Outra falha do executivo, aponta a especialista, residirá na relutância em incluir os privados no esforço pontual de combate à Covid-19. A resposta de Marta Temido à carta assinada pelos bastonários da Ordem dos Médicos (atuais e anteriores) a pedir isso mesmo — a ministra a Saúde disse esta quarta-feira à noite, em entrevista à TVI, que parece que estão a tentar “empurrar” o Governo nessa direção —, será, determinou Patrícia Pacheco, apenas mais uma “prova de desconhecimento”.

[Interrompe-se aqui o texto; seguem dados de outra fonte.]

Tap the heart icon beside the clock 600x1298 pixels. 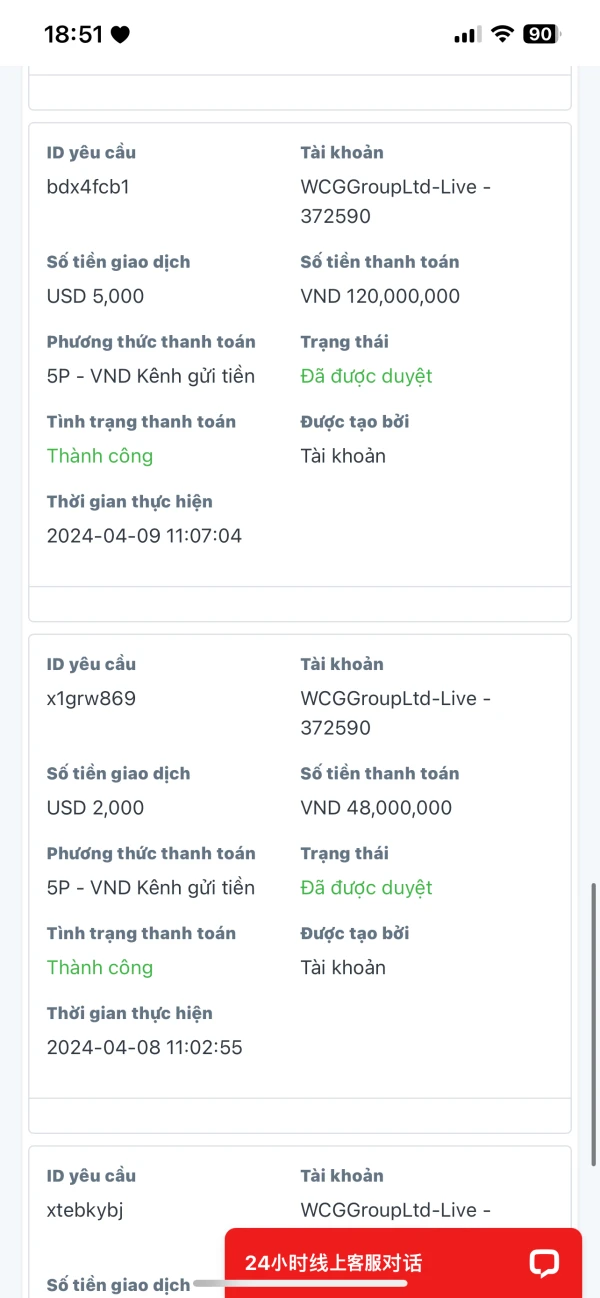click(120, 35)
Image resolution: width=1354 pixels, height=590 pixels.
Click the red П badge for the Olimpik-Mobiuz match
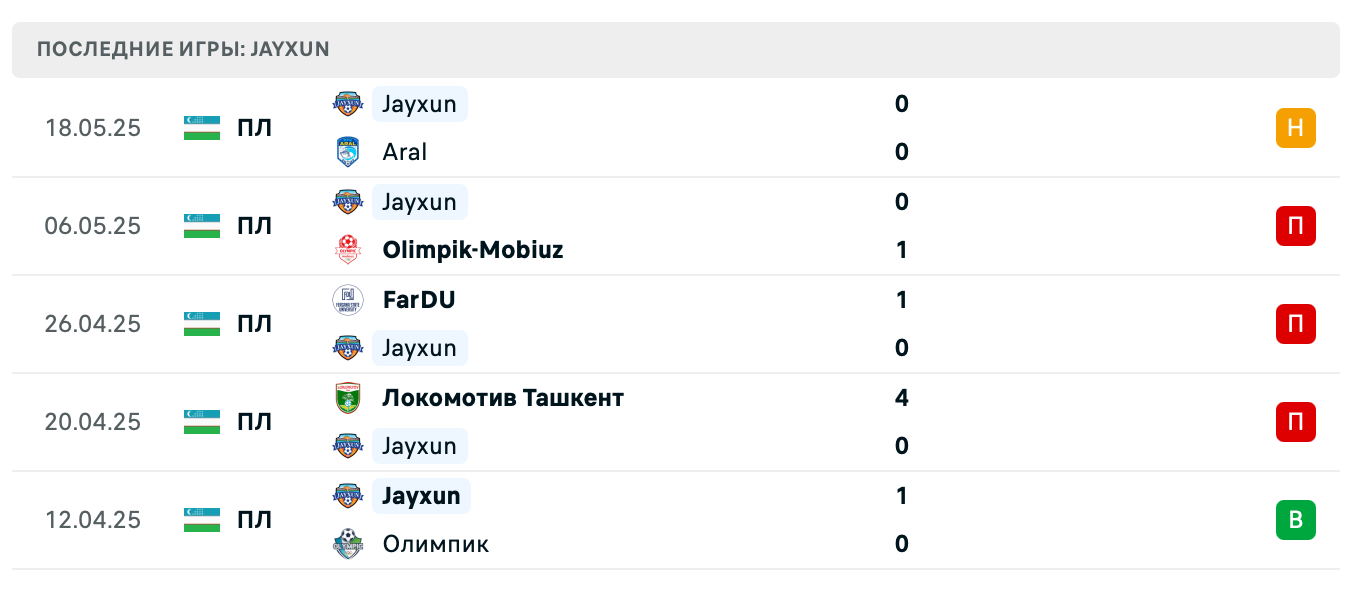pos(1295,226)
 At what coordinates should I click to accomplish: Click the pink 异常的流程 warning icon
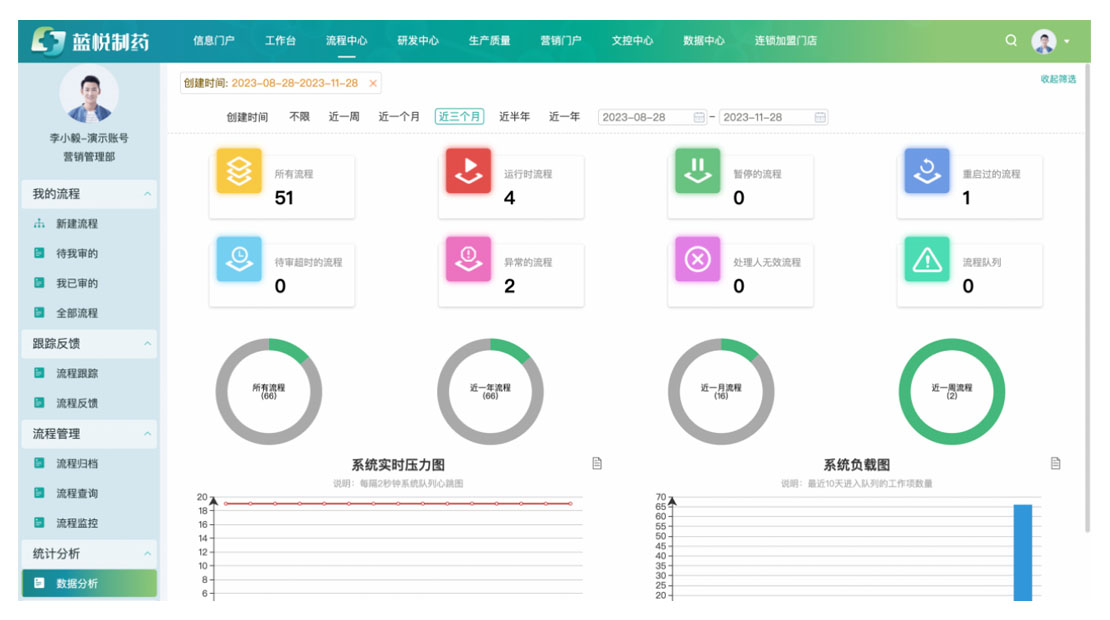coord(468,260)
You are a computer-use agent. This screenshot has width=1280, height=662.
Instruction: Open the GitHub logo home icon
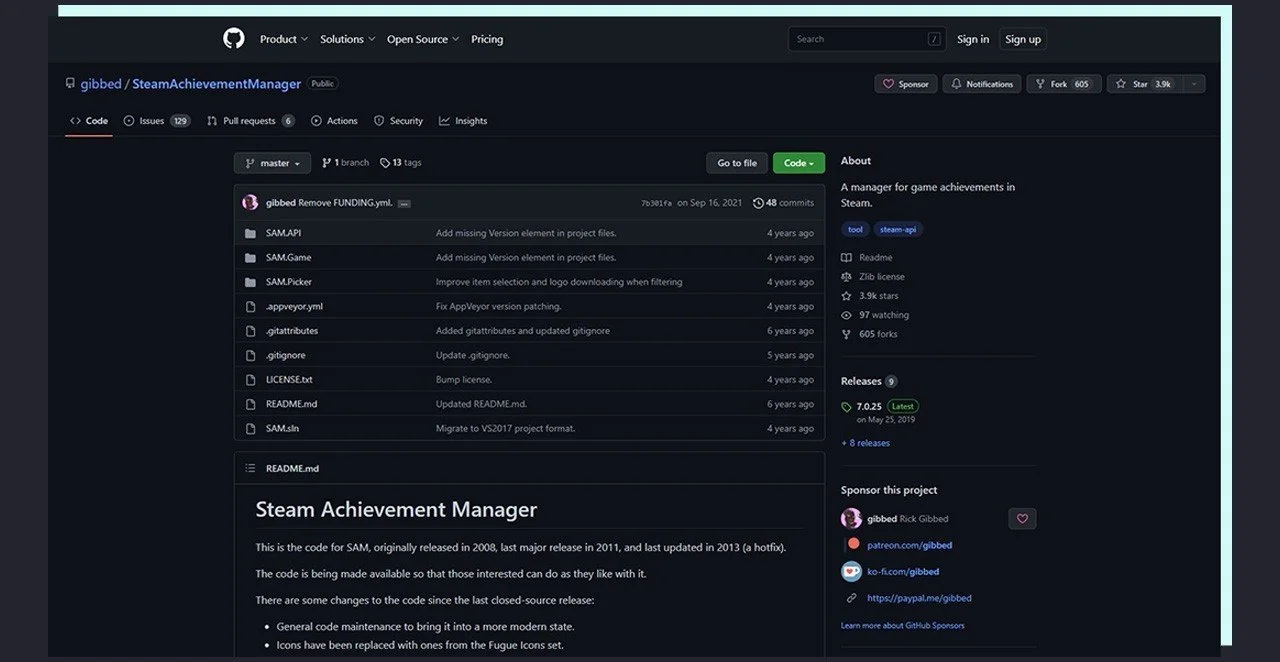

“Se estamos a pedir para englobar na resposta nacional os privados e as entidades sociais é porque percebemos que sozinhos não vamos conseguir. Não é depois de o barco afundar que vão depois ver se vêm as boias salva-vidas das entidades privadas, a resposta tem de ser construída desde já”, defendeu a especialista antes de revelar que o Hospital Amadora-Sintra já contratualiza, todos os anos e sem pandemia, na altura do inverno, camas em hospitais privados.

“Isto são respostas que não chegam e estão dependentes de cada administração hospitalar e da realidade pontual de cada hospital. Tem de ser uma situação alargada“, acrescentou ainda a especialista, fazendo questão de garantir que trabalha e sempre trabalhou em exclusivo para o SNS.

“Os hospitais não estão desenhados para pandemias nem para infeções. Os espaços entre camas são  muito estreitos. Não estamos num país, como é a Suécia, em que os quartos são individuais em grande parte dos hospitais. Estamos a falar de Portugal, que tem um internamento em que há quartos de 3 camas, 4 camas, 6 camas. O risco real aqui é de fazermos infeções dentro do hospital“, explicou a especialista. “Como é que podemos reduzi-lo? Espaçando os doentes. E tudo isto leva a que os hospitais vão perdendo capacidade de internamento.”

Para além de poder dar uma ajuda a receber doentes infetados com o novo coronavírus, concluiu, a ajuda dos privados e das entidades sociais também poderia ser muito útil para colmatar outra falha, que com o aumento de novos casos também tenderá tendência a agudizar-se: “Não são só os doentes Covid, os outros doentes todos têm, e vão ter, sérias dificuldades de acesso à manutenção dos seus cuidados de saúde“.